When I decided to embark upon my current blogging journey, I simply wanted to escape from politics. I thought that by honoring the women who perform the music I love I could delve more deeply into something I enjoy, escape from all the Obotian illogistics, and maybe educate a few interested souls along the way.

I had no idea. Really. I just did not know. How bad things are.

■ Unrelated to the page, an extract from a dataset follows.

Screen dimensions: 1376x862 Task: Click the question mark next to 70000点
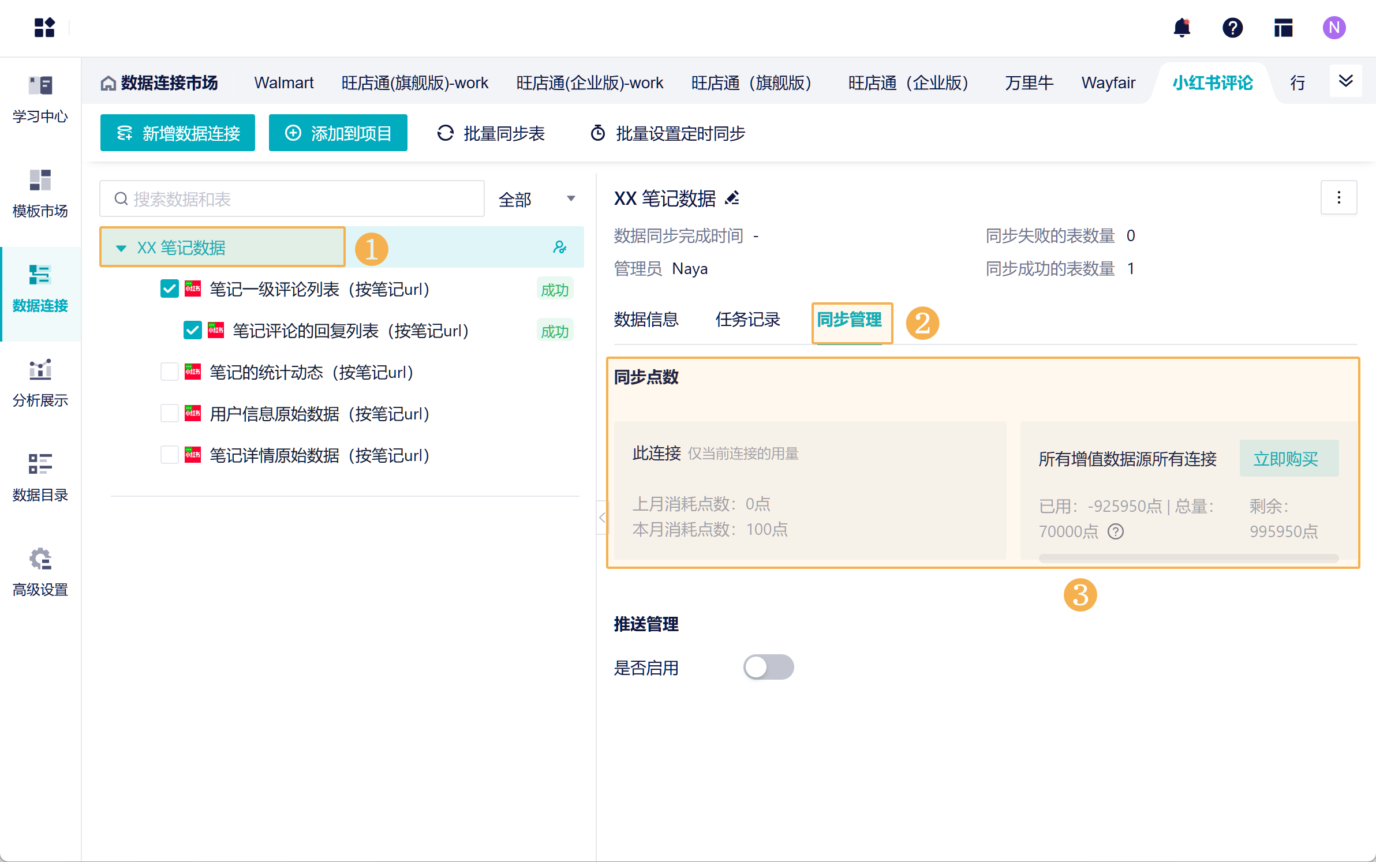(1116, 531)
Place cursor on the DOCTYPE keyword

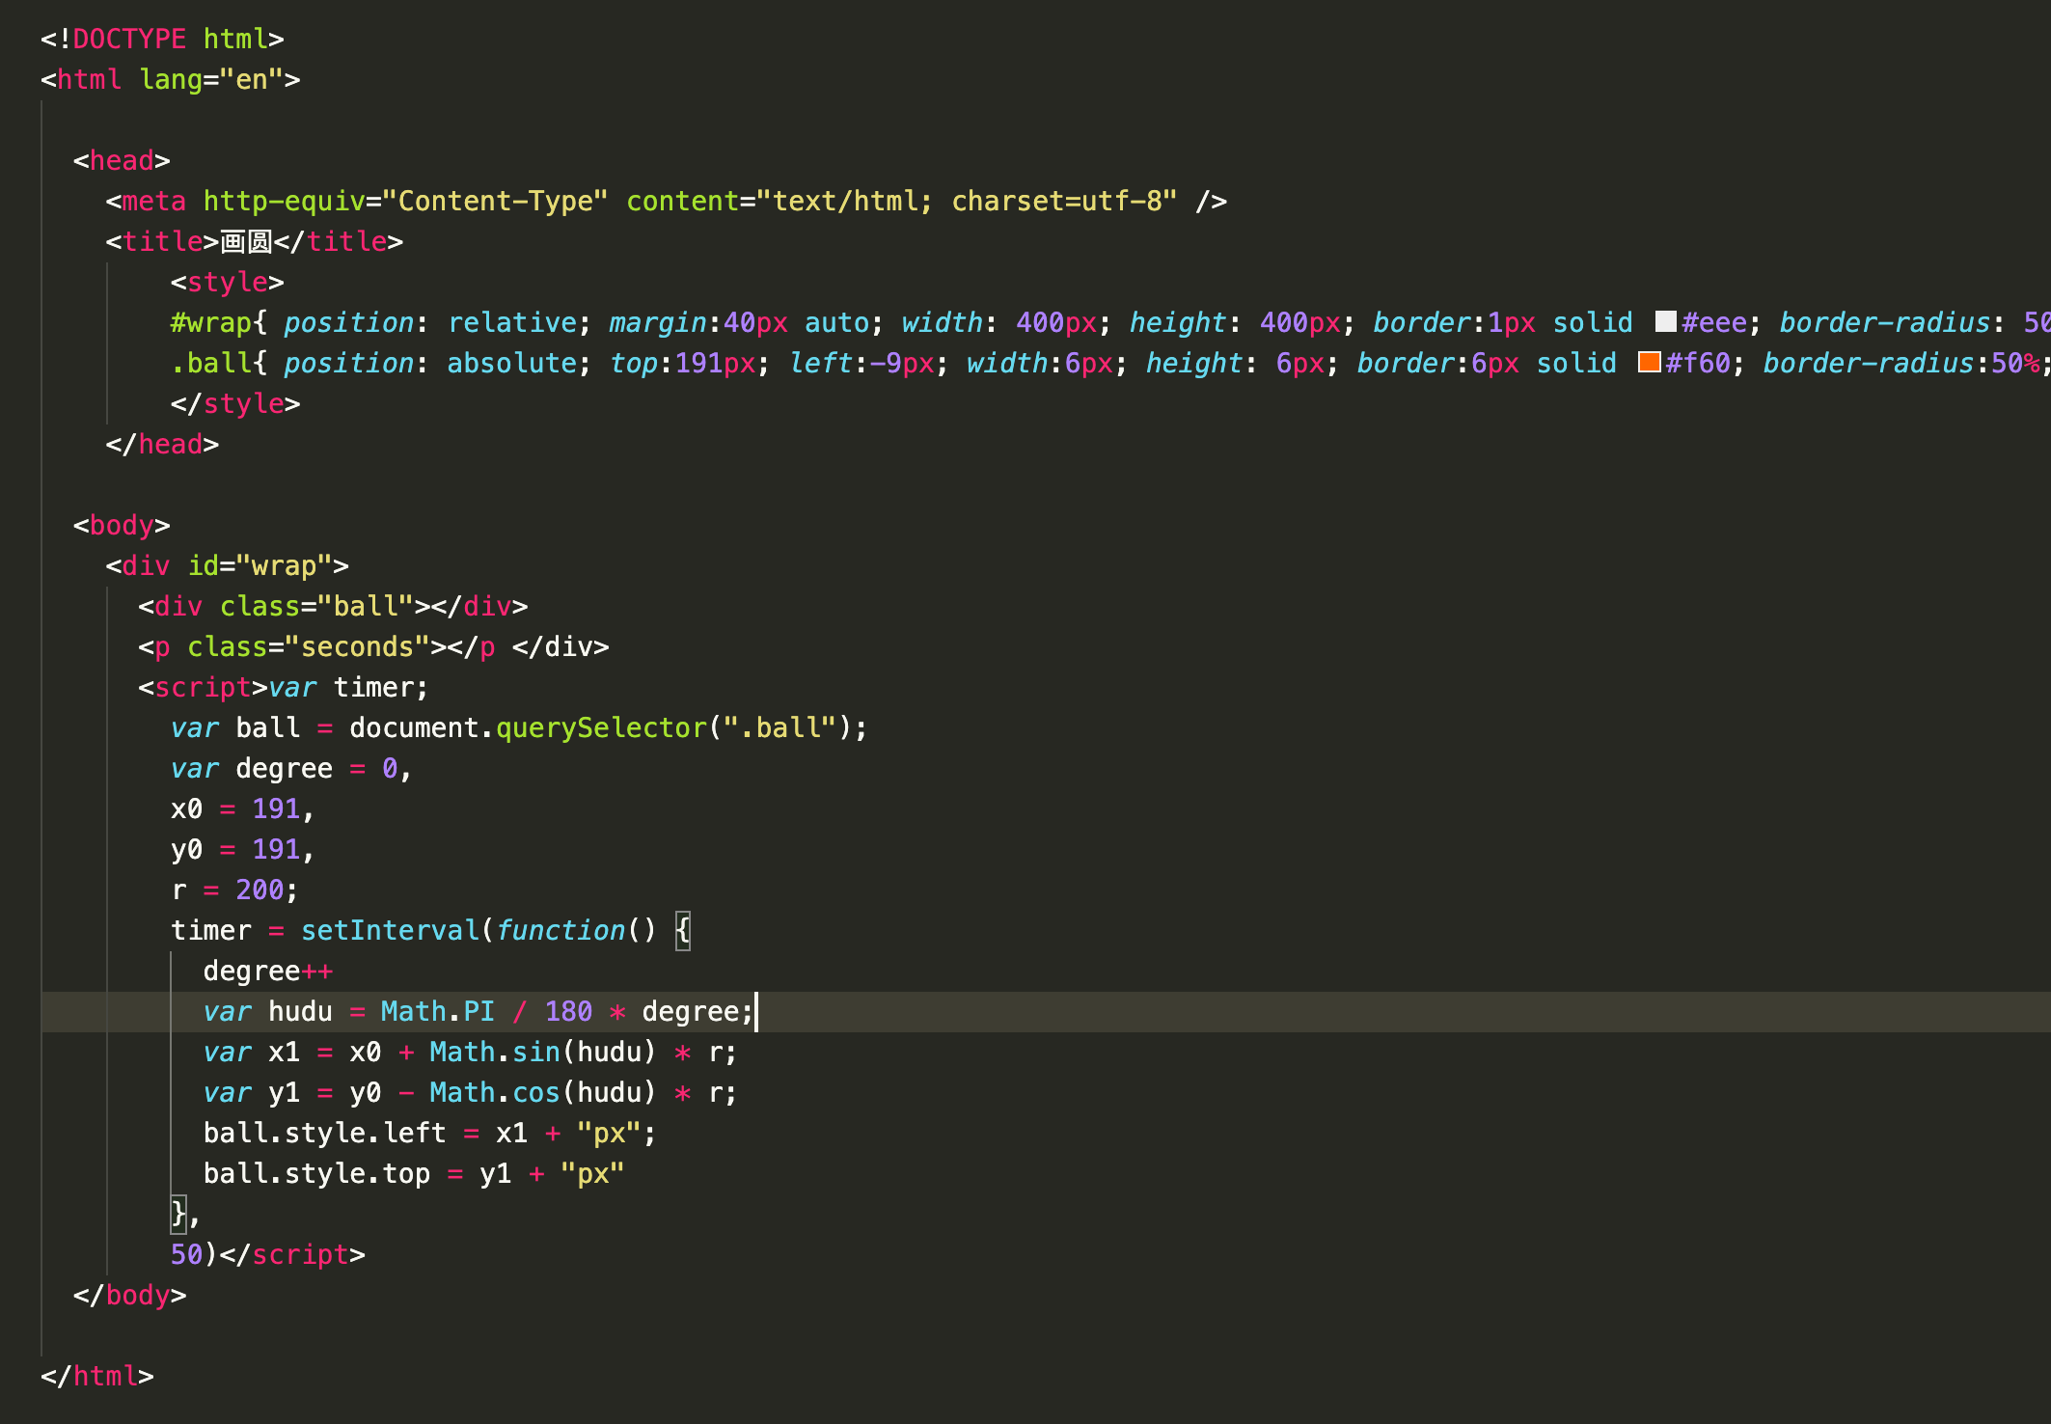click(x=129, y=39)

As I've journeyed more deeply,though, I've been awakened to the reality that there is a reason we don't hear many women's voices celebrating this beautiful art form. That reason is not, as I had previously believed, simple discrimination. It goes beyond the kind of sexism that Meryl Streep complained about. (Not that I am downplaying Meryl's accusations about the nature of sexism in Hollywood.) The fact is, in many Islamic territories, women can be killed for singing. It's that simple. They are forbidden to do it.

Take, for example, Ayman Udas,

"shot dead by her own brothers in the conservative city of Peshawar in Pakistan after she had appeared on television.

The murder of Ayman Udas, who was in her early thirties and newly married, has shocked the city’s artistic community because it symbolises a backlash against women and cultural freedom in an area that is increasingly dominated by Islamic funda-mentalists.

She won considerable acclaim for her songs but had become a musician in the face of bitter opposition from her family, who believed it was sinful for a woman to perform on television.

Ashamed of her growing popularity her two brothers are reported to have entered her flat last week while her husband was out and fired three bullets into her chest. Neither has been caught."


This happened just a couple of months ago. Where was the media coverage? Did many of us even know about her murder? And why not??

"So far (we are told) there has been no outcry by Music Industry moguls, Hollywood Actors, or any other popular Entertainment industry figures in the UK or the United States, over her slaying. Similarly, Free Speech advocates and liberal Human Rights groups in the West have been silent on the murder."


As a feminist, I grow increasingly restless about this kind of casual disregard of a woman's life. And the subsequent cover ups.... that have something to do with our own fear of speaking out. We have been taught that, as good little Third Wavers we must stand up for the rights of all minorities. Including those in which men are allowed, nay encouraged, to murder their wives and sisters in the most brutal of fashions.

If I cannot speak out against this kind of barbarism, that makes me ashamed to be a "Feminist."

In fact, it makes me wonder what the fuck "Feminism" stands for??